**What is required**
Gather every line below that contains the word "arrow", and copy each one.

**Records supplied**
- - - -

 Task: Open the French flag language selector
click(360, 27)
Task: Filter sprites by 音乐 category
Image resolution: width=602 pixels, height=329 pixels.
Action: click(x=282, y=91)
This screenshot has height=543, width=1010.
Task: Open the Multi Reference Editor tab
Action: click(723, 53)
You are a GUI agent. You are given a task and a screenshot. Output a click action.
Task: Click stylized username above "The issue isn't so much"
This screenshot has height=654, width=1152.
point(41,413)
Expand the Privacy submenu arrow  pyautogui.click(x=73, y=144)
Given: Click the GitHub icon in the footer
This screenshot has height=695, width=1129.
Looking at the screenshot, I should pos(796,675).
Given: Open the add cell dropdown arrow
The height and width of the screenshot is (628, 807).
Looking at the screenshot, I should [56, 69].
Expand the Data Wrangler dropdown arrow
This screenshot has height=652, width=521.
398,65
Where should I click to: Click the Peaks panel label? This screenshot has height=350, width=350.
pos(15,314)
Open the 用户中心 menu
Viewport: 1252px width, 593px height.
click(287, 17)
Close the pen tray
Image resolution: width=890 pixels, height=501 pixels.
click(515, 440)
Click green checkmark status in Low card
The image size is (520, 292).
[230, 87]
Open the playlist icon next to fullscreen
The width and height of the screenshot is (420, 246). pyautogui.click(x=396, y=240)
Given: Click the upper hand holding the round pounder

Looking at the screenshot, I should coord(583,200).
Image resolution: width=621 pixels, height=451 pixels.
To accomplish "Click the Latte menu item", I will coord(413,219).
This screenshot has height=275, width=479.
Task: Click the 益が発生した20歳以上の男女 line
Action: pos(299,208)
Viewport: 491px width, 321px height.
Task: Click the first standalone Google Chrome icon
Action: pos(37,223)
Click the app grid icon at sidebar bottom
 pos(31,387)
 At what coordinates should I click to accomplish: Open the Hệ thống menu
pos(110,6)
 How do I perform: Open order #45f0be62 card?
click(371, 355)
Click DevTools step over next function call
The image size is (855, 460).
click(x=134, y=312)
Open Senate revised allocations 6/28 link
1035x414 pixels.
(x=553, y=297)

- - - -

**Solution for this exercise**
Expand the Privacy submenu arrow  pyautogui.click(x=73, y=144)
Given: Open the add cell dropdown arrow
Expand the Data Wrangler dropdown arrow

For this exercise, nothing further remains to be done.